Activity
Copy out all lines from the material that contain the string "agent".

Data for this exercise
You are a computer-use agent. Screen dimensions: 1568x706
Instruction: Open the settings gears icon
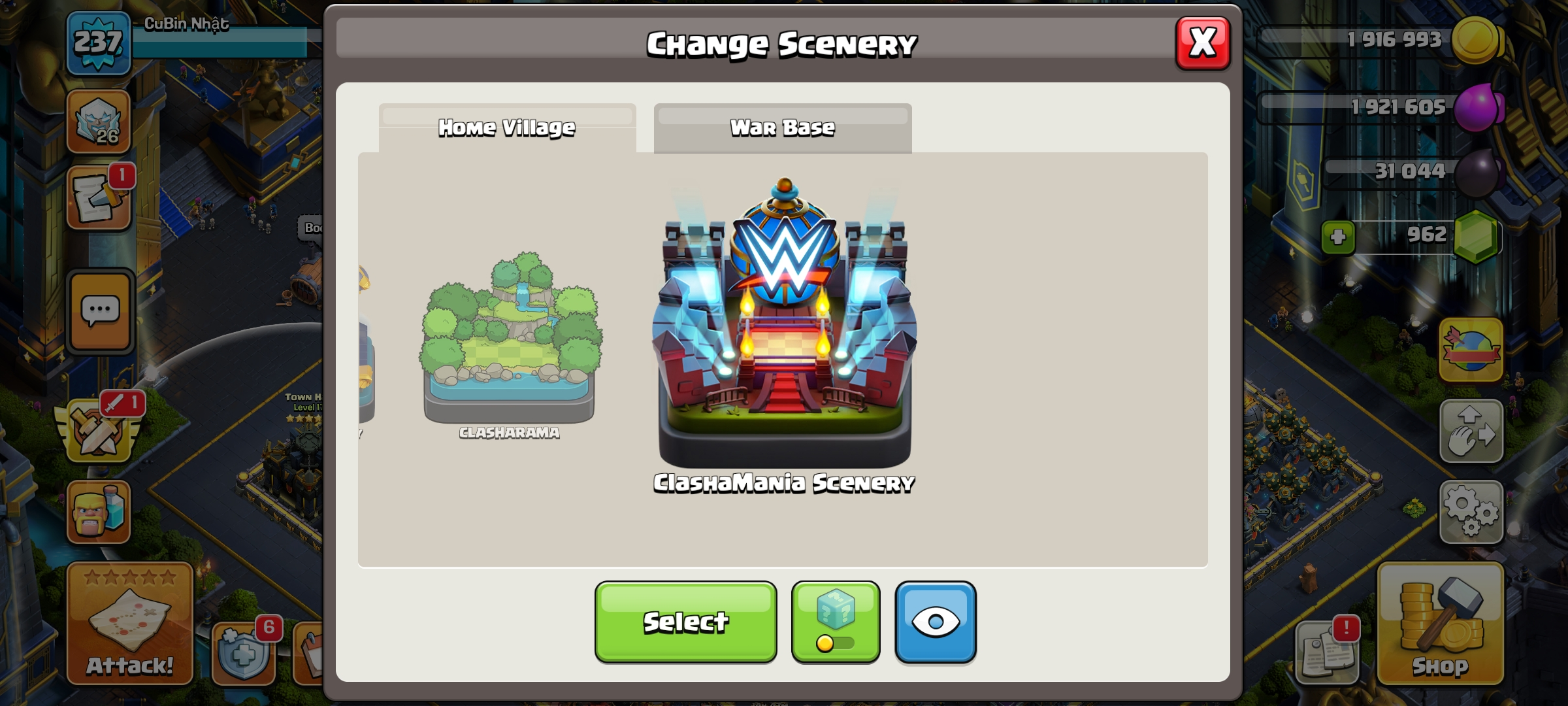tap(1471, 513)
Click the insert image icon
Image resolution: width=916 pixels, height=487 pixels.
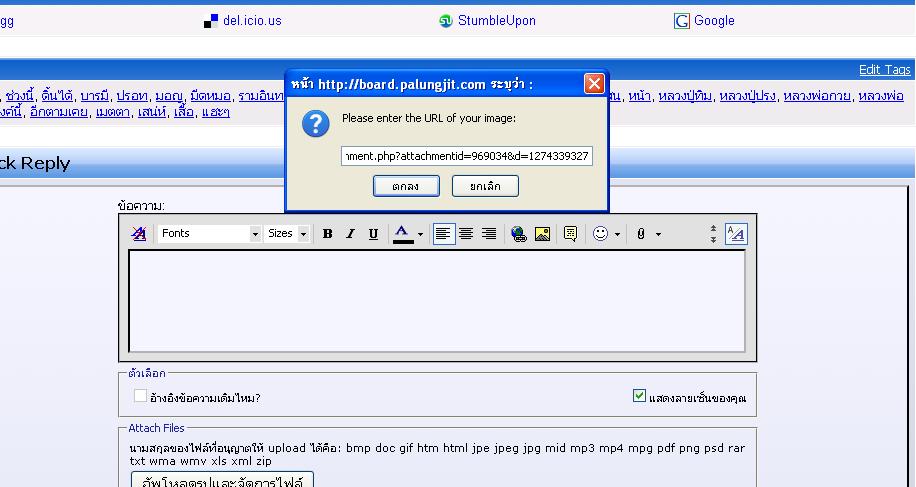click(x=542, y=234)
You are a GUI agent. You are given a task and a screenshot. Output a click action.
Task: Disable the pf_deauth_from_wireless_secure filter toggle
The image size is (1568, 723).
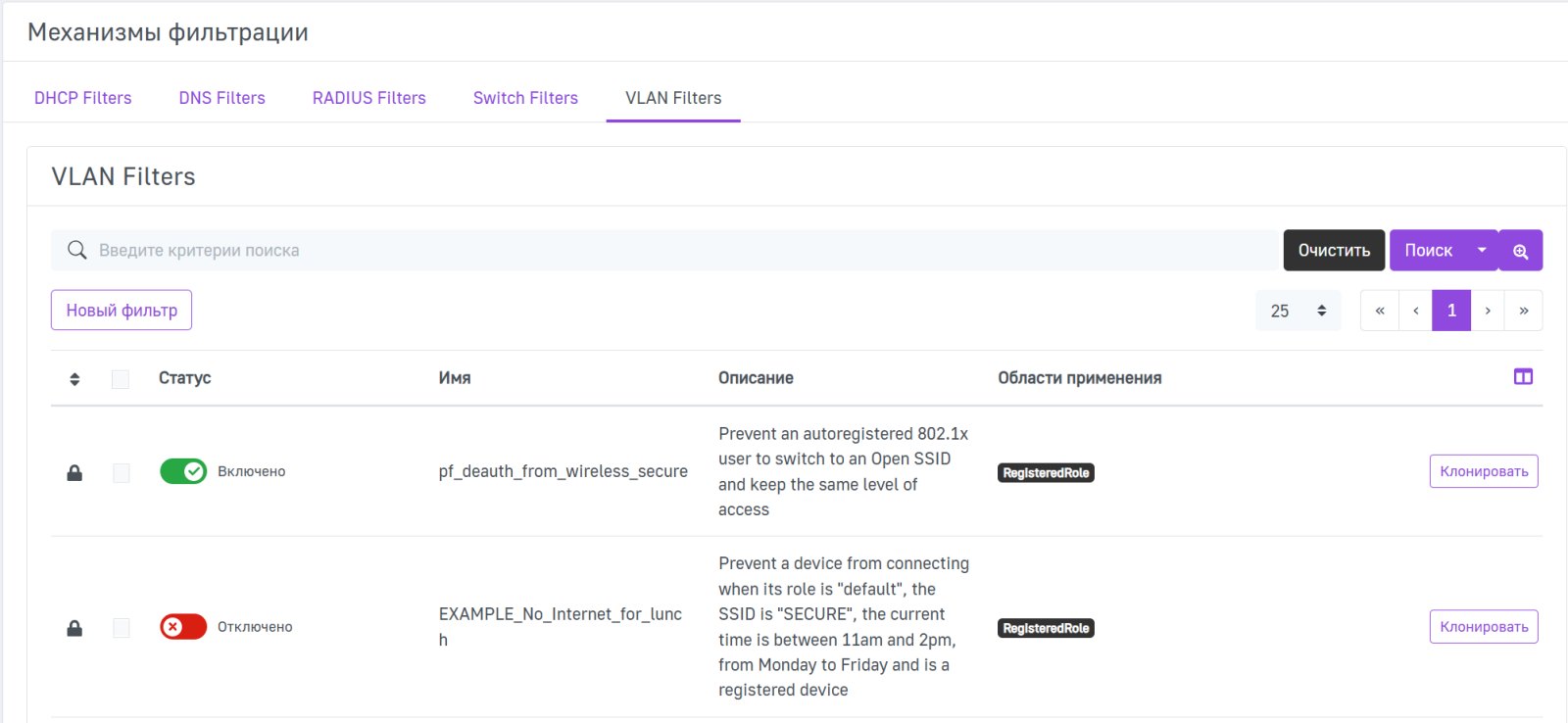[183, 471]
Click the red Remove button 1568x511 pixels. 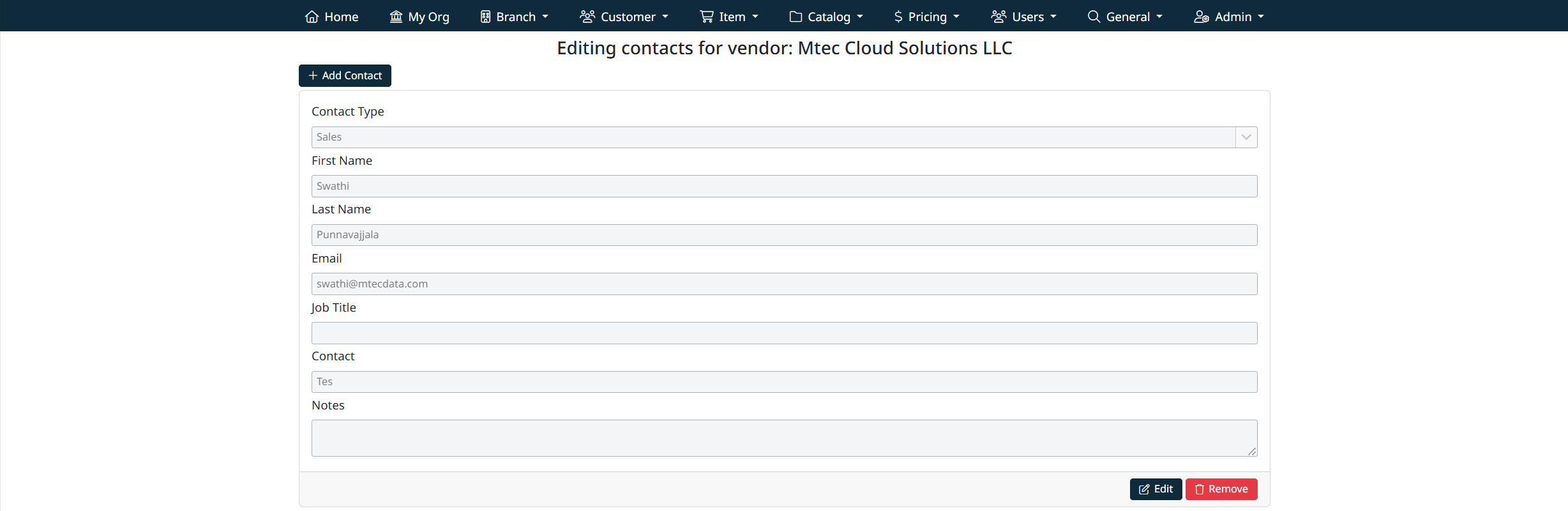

Exercise result
You are a computer-use agent. Screen dimensions: 1568x706
You are a GUI agent. You are given a task and a screenshot. Output a click action.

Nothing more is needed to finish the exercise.